Two of the other main four candidates in the Democratic field — state Sen. Joe Schiavoni of Boardman and Richard Cordray of Grove City — last week made available copies of their last three years' tax returns, complete with schedules showing deductions and sources of income. Former state Supreme Court Justice Bill O'Neill released last year's taxes, saying the two previous years were similar.

Kucinich's spokesman said he's requested an extension to file a return for 2017 and on Monday, his campaign emailed only the first two pages of his 2016 and 2015 returns, making it impossible to know from where he and his wife have received their income.

Kucinich's spokesman, Andy Juniewicz, noted that Cordray's campaign hadn't distributed copies of his returns to reporters, instead making them available for inspection at his Columbus headquarters. The Dispatch would have to go to Cleveland to see the rest of Kucinich's returns, Juniewicz said.

Juniewicz emailed the first two pages of Kucinich's 2015 and 2016 returns — the Dispatch had requested back to 2014 — and then, in a subsequent email, said, "Now that it's clear exactly what you're asking for, the forms and schedules will be available to you for review in Cleveland tomorrow. We've been advised that transmitting personal financial information electronically is inadvisable. I can have them available beginning at 10 a.m. Tuesday."

The former congressman's campaign also wanted to know how much Cordray disclosed. The former attorney general disclosed the amounts and sources of all income for the past three years, and included state tax filings that weren't even requested by The Dispatch.

Cordray, also former director of the U.S. Consumer Financial Protection Bureau, said Kucinich should have been more forthcoming.

"Until Dennis Kucinich releases his full tax returns, the people of Ohio have reason to wonder how much he was paid by Fox News, whether he was paid by Russia Today or Sputnik News — two propaganda tools of the Kremlin — and we won't know what other financial ties he has to pro-Assad groups," Cordray said in a conference call with reporters.

Kucinich was a paid contributor for Fox from the time he left Congress in 2013 until late last year.
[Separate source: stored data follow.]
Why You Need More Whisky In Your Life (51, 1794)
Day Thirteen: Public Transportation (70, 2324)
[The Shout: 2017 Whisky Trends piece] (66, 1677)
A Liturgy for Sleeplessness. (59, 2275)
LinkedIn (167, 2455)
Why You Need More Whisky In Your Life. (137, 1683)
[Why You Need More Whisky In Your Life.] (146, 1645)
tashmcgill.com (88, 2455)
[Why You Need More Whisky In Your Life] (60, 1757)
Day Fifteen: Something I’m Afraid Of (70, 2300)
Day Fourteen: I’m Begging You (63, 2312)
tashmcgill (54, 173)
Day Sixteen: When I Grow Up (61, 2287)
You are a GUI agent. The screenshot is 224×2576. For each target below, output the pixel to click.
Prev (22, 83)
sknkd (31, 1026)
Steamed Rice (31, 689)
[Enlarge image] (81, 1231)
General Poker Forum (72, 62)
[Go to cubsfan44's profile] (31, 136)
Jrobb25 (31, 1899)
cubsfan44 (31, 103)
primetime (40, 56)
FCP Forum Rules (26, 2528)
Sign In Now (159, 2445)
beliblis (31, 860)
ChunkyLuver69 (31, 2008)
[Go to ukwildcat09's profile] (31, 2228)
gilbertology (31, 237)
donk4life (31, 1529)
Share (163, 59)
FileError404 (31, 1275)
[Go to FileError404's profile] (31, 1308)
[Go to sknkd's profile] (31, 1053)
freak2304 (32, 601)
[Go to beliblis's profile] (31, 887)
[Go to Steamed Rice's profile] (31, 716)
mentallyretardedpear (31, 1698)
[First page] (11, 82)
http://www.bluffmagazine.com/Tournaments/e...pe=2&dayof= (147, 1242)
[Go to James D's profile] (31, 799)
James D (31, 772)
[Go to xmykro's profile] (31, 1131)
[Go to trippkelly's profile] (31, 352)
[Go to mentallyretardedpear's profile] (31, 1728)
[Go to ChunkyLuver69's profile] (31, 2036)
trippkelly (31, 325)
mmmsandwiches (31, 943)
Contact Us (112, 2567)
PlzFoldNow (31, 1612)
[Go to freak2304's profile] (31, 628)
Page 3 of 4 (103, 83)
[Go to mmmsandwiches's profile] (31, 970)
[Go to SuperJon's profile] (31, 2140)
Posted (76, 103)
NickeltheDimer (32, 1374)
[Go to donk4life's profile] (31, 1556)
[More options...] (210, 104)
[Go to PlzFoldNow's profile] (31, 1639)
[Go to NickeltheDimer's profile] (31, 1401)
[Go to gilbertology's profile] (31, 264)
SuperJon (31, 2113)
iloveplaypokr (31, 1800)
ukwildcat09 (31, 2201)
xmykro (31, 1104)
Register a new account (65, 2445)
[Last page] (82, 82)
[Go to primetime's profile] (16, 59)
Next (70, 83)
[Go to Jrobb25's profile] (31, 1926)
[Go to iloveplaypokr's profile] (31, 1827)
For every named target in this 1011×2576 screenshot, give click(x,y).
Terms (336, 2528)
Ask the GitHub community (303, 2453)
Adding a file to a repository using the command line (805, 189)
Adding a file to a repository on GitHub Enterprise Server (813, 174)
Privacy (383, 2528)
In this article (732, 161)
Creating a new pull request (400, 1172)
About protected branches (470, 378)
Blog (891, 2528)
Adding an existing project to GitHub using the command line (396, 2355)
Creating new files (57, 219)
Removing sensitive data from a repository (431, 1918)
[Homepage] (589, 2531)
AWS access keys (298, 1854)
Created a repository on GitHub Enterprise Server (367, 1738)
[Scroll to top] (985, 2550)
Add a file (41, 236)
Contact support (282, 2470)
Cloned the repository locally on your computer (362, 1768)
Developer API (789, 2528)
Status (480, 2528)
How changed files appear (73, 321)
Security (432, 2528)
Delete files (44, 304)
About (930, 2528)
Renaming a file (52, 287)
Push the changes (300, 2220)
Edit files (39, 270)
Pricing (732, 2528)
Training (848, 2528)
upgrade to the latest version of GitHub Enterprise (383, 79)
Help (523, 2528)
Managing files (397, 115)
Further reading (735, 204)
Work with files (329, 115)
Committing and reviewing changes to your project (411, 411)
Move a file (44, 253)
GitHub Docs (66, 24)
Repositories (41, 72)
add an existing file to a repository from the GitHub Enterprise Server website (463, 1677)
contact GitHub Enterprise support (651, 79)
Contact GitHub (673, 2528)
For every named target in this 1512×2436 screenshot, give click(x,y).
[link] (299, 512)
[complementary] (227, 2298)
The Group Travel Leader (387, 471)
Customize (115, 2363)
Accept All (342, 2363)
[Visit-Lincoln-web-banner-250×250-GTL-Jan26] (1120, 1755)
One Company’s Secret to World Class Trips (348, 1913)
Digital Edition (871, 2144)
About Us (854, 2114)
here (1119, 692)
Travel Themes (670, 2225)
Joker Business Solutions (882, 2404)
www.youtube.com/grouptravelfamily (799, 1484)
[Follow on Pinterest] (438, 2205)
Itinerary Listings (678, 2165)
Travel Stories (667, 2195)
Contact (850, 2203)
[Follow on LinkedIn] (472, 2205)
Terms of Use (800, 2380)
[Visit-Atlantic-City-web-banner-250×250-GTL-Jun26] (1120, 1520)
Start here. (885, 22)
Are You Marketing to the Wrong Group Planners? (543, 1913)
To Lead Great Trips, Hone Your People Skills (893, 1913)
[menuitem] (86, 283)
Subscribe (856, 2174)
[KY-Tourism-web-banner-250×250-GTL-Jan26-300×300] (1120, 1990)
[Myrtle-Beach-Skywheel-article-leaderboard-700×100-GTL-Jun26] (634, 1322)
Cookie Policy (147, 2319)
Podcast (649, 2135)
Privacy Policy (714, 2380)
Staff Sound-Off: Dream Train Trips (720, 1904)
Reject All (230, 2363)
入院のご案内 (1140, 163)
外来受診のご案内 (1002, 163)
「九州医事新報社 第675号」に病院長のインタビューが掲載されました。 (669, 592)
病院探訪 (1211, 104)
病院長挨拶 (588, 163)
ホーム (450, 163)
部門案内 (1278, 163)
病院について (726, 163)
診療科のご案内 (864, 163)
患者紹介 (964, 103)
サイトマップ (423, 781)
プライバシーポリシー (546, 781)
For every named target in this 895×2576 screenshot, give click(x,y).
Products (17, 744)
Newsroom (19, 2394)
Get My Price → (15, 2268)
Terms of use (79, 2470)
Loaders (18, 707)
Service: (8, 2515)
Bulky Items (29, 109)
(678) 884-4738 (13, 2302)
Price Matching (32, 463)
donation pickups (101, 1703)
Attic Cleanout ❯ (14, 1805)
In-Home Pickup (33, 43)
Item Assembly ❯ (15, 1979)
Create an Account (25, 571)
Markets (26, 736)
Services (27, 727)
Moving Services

He appeared on Russia Today as recently as Sunday, but Juniewicz on Friday said Kucinich hasn't been paid for those appearances.

Kucinich already had been ordered by the Ohio Ethics Commission to disclose a $20,000 contribution from a group that supports Syrian dictator Bashir al-Assad. He initially defended the group, then said he didn't know of its pro-Assad bent and would return the money.

The tax information Kucinich, 71, released Monday indicates that he and his wife, Elizabeth, earned wages totaling $170,417 in 2016 and $184,740 in 2015. They received pension and Social Security income each of those years totaling about $46,000, and in 2016 they reported business income of $122,201.

In 2015, the couple listed a Washington, D.C., address. In 2016, they listed a Cleveland post office box. Dennis Kucinich's profession is listed as "Author, TV News Analyst." Elizabeth Kucinich is listed as "CFS Consultant."

Cordray said that with a number of scandals rocking Capitol Square, it's especially important this year for political candidates to be transparent.

"It's clear that our next governor will have to restore ethical standards in a Statehouse that's turned into a cesspool under Republican leadership," he said. "The next governor needs to have the backbone to take on the powerful special interests that have a choke-hold on state government."